Top of DATA EXTRACTS
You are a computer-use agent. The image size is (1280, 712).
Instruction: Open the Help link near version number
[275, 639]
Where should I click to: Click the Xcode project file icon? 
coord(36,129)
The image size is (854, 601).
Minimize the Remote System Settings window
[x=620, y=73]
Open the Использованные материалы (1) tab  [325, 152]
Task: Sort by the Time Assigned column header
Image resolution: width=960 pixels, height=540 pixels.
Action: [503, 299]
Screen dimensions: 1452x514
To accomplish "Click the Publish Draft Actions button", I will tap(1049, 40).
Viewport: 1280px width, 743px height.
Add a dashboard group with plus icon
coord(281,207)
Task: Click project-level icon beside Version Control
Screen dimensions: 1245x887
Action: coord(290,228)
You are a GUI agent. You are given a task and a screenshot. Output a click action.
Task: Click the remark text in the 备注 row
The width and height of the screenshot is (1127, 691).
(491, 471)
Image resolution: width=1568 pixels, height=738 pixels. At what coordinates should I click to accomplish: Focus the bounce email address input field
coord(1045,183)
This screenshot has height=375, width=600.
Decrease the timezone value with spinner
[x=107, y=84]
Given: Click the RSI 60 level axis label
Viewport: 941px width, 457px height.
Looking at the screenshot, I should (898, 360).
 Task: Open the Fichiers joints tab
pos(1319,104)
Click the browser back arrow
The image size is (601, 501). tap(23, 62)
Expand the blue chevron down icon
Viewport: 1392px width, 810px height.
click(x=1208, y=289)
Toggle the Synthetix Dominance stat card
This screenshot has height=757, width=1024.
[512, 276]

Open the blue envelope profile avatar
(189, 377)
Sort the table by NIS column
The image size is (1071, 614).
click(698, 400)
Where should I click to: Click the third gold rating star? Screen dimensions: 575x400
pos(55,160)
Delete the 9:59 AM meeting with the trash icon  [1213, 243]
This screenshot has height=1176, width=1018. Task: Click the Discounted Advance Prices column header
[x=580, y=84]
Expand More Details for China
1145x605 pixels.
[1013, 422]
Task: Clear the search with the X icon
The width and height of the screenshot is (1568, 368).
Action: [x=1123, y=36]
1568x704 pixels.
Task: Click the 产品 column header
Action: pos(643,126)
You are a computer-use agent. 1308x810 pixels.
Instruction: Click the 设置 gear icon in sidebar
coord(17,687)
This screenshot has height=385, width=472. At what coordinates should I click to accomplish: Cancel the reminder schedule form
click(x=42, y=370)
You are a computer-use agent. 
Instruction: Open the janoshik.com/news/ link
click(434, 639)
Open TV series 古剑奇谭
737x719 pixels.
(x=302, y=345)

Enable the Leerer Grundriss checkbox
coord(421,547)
Bottom of DATA EXTRACTS
#### TASK DIRECTIONS:
All lines above holding the word "Sort" make up the answer; copy each one.

#### ANSWER BOX:
Task: Sort by the Time Assigned column header
Sort the table by NIS column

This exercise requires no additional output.